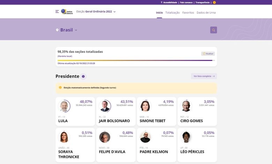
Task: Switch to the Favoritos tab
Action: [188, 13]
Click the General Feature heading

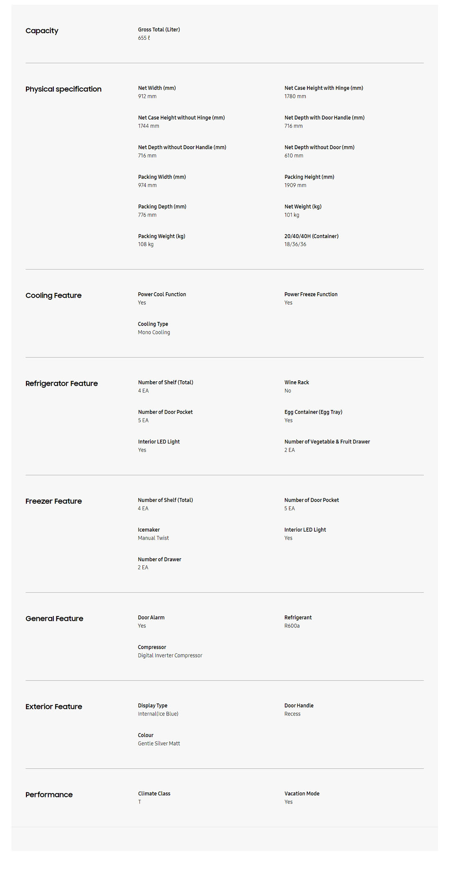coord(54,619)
################
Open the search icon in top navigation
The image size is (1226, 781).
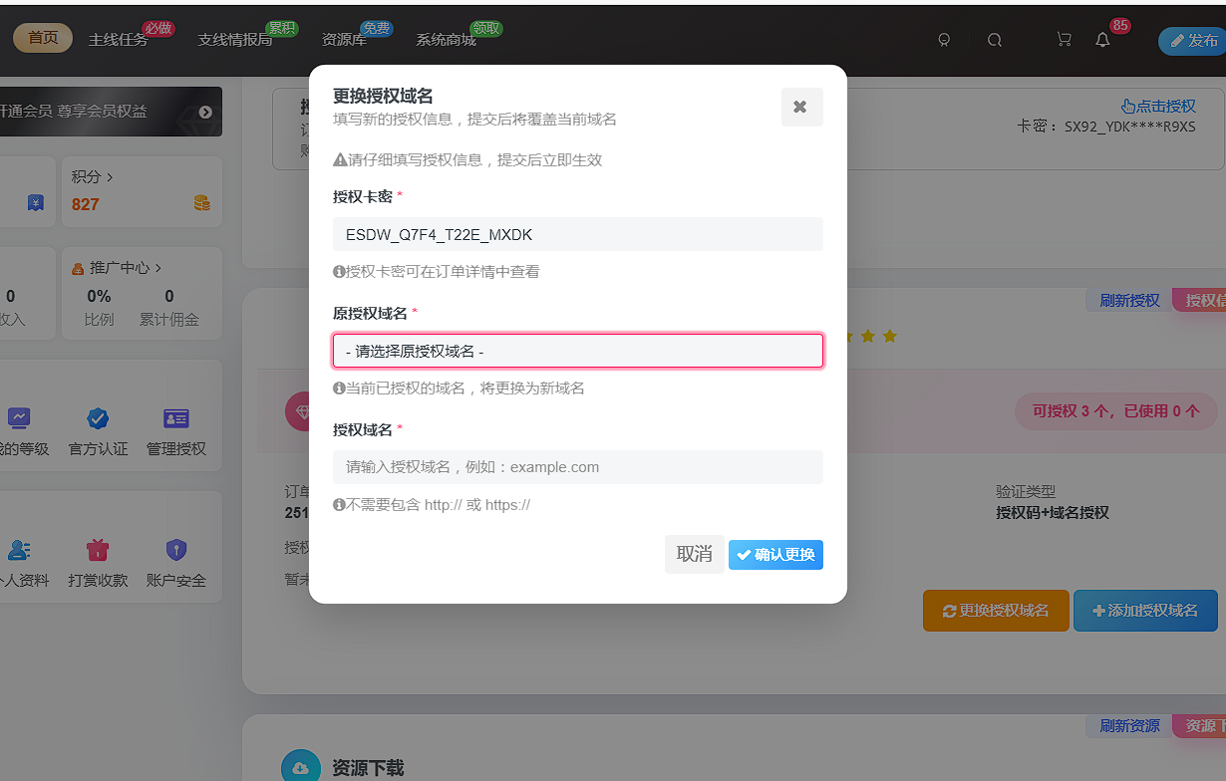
################
## TASK OBJECTIVE
Write out the records verbatim, starting with the line that contains "Open the search icon in top navigation" and continuing through the line that contains "The image size is (1226, 781).", including both of those lines.

## CORRECT OUTPUT
Open the search icon in top navigation
The image size is (1226, 781).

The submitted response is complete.